Goal: Reproduce word for word the lines of the records from the line containing "Describe the element at coordinates (469, 327)" through the line containing "What do you see at coordinates (110, 646)", inclusive.

BEGIN

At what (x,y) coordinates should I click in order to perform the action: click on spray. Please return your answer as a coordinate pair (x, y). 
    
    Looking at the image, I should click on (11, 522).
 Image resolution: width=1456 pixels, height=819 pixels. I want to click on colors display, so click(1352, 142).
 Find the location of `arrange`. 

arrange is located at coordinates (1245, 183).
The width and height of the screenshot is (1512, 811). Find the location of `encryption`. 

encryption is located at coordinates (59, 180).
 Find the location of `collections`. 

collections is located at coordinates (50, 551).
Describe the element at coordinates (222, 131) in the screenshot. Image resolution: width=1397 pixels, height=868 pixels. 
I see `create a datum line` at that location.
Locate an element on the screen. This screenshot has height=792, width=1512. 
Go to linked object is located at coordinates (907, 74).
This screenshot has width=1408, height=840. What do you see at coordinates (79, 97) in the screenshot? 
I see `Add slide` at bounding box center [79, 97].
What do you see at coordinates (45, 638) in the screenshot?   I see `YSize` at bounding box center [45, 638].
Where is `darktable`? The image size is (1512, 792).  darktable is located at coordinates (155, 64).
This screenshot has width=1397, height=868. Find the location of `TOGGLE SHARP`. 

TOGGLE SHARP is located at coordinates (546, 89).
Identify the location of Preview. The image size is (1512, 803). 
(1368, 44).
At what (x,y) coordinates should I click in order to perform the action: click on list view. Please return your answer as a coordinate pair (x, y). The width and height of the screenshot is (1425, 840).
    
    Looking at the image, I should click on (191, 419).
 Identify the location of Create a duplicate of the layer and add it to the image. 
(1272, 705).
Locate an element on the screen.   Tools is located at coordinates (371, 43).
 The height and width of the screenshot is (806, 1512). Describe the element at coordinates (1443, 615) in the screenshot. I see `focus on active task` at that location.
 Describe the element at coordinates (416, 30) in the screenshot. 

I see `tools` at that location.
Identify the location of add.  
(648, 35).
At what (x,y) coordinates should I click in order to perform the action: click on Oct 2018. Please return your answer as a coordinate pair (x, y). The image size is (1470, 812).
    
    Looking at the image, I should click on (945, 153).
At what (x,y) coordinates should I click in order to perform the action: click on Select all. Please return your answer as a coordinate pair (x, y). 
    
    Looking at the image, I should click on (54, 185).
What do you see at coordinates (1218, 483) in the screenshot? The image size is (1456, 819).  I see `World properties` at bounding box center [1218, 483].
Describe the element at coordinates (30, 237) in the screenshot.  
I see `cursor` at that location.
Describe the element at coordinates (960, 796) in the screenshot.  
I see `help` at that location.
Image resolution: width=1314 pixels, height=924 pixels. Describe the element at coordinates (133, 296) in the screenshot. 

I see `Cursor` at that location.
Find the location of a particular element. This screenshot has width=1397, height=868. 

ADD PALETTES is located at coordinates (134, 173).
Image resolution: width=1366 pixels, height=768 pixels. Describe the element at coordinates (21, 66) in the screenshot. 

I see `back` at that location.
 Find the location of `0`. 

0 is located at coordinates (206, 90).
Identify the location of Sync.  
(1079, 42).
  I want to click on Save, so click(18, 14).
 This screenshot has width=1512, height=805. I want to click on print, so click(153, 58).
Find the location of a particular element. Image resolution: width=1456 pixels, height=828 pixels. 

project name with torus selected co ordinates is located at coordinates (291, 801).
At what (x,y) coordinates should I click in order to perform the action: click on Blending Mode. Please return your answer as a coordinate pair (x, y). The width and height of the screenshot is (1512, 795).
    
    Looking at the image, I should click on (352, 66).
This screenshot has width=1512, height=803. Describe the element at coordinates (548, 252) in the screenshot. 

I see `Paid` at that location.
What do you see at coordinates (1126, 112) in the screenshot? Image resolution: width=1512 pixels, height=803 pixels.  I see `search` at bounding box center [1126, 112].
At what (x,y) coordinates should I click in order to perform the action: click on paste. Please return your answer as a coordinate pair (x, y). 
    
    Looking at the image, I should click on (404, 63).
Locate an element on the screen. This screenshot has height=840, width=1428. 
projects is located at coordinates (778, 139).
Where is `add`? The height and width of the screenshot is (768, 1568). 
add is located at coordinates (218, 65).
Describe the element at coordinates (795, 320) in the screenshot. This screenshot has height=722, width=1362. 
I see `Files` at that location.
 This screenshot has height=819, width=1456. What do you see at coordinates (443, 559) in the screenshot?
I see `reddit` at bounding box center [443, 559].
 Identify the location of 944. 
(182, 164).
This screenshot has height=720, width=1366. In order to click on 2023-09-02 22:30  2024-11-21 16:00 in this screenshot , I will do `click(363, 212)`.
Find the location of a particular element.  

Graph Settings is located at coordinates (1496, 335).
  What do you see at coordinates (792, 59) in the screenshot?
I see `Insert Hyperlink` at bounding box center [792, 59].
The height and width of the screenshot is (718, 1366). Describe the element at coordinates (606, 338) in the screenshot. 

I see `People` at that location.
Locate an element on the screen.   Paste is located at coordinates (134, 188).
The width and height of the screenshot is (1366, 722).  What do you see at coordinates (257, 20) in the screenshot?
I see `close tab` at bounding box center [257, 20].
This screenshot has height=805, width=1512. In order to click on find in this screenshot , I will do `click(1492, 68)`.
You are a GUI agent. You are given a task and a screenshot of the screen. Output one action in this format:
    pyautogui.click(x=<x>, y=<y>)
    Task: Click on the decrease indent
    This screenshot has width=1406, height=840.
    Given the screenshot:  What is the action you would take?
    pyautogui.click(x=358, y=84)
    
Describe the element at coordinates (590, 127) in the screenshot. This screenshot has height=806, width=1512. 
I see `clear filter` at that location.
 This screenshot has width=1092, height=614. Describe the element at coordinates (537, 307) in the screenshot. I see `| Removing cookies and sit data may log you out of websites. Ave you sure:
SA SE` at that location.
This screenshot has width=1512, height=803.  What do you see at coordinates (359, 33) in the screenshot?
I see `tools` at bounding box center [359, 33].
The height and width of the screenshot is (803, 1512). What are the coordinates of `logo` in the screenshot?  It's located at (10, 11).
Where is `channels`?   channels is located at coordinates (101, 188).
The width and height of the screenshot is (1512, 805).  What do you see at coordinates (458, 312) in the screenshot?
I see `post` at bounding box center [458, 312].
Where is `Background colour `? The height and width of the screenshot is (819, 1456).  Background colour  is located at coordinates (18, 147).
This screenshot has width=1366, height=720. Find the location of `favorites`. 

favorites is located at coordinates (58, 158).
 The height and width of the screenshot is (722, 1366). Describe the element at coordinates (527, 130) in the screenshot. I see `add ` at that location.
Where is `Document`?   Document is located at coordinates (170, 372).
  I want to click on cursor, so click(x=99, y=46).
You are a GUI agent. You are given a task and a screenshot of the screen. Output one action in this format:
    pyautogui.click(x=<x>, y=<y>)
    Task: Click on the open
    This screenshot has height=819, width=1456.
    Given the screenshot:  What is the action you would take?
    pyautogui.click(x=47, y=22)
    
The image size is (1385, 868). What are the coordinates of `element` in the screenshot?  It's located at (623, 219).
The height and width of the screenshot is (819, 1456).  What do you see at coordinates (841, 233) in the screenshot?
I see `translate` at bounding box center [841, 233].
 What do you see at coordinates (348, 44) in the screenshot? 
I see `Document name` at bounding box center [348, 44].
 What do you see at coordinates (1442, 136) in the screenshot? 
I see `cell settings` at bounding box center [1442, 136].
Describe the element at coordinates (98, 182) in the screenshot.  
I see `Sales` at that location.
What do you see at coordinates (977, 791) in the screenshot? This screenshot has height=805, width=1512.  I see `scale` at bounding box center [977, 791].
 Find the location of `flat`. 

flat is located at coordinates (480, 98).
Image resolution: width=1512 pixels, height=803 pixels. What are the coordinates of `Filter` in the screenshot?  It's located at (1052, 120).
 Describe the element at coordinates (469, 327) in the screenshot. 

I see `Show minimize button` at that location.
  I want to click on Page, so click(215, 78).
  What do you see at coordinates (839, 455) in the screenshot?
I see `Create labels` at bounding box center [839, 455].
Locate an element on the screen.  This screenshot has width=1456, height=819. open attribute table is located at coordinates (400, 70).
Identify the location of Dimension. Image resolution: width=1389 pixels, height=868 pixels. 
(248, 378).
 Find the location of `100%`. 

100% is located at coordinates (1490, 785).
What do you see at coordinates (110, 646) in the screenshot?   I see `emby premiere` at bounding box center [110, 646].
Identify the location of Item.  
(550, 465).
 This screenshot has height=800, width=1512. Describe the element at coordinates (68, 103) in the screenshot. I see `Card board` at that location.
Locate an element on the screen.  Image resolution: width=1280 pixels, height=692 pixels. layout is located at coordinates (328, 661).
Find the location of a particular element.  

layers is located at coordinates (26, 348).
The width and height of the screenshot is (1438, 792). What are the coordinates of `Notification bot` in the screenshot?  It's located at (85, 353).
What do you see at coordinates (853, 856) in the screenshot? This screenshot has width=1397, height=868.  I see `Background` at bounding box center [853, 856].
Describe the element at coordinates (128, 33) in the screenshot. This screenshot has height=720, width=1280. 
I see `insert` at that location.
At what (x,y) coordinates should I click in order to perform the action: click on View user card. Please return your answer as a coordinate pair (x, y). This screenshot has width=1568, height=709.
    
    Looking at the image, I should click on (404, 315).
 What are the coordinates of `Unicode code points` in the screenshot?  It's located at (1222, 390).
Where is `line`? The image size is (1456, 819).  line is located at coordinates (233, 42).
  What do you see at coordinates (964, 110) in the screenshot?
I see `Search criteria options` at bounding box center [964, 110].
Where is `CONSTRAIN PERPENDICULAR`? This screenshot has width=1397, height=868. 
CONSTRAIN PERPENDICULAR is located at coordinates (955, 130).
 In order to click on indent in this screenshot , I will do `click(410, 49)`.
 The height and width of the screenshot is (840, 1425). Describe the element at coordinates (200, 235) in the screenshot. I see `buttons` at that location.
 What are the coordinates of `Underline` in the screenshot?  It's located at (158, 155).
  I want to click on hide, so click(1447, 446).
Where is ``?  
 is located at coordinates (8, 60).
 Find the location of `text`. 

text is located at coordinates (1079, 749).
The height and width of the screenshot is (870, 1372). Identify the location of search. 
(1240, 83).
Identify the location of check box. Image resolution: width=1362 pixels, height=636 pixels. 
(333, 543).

END

Answer to this task:
 Describe the element at coordinates (469, 327) in the screenshot. 

I see `Show minimize button` at that location.
  I want to click on Page, so click(215, 78).
  What do you see at coordinates (839, 455) in the screenshot?
I see `Create labels` at bounding box center [839, 455].
Locate an element on the screen.  This screenshot has width=1456, height=819. open attribute table is located at coordinates (400, 70).
Identify the location of Dimension. Image resolution: width=1389 pixels, height=868 pixels. 
(248, 378).
 Find the location of `100%`. 

100% is located at coordinates (1490, 785).
What do you see at coordinates (110, 646) in the screenshot?   I see `emby premiere` at bounding box center [110, 646].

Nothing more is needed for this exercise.